REQUIREMENT
Print the lines running from the one that contains "Collapse the Spark plugs card with chevron" through the one that contains "click(x=266, y=106)", with both of those lines included and the pictures left out.

DATA PROVIDED
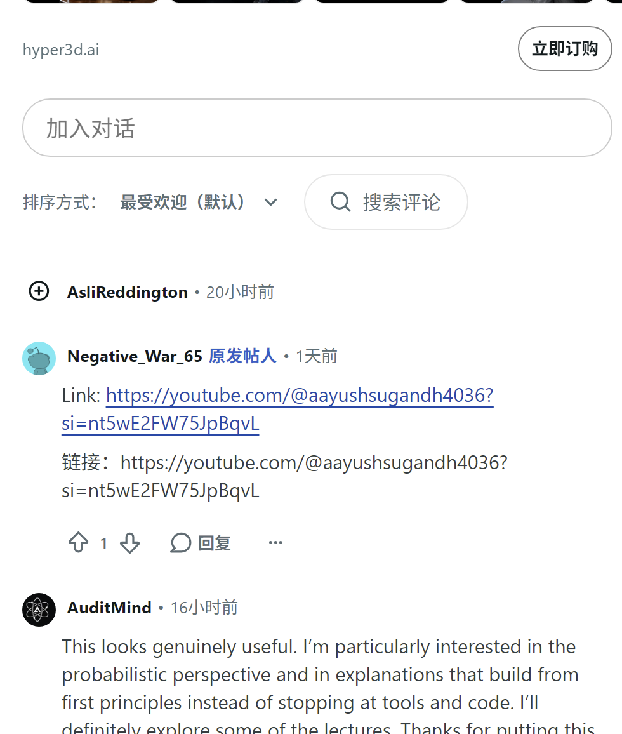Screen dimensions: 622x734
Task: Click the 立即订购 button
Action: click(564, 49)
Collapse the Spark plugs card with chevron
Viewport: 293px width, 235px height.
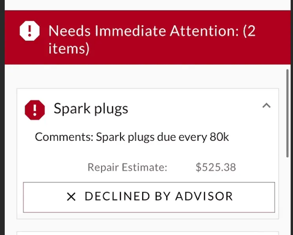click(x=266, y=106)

* * *

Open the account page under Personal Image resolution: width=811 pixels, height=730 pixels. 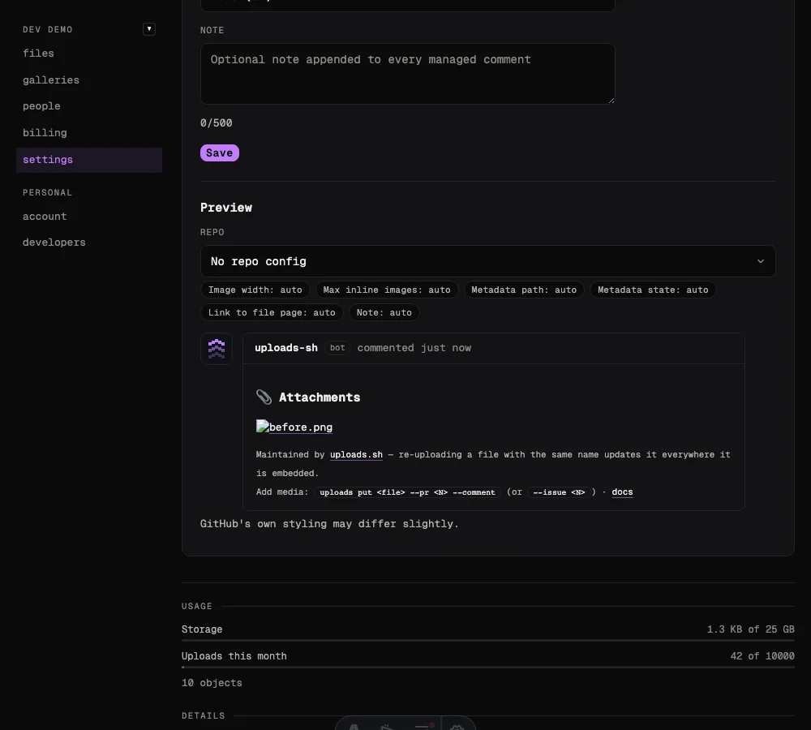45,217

THE RESULT
Collapse the Spark plugs card with chevron
Viewport: 293px width, 235px height.
click(x=266, y=106)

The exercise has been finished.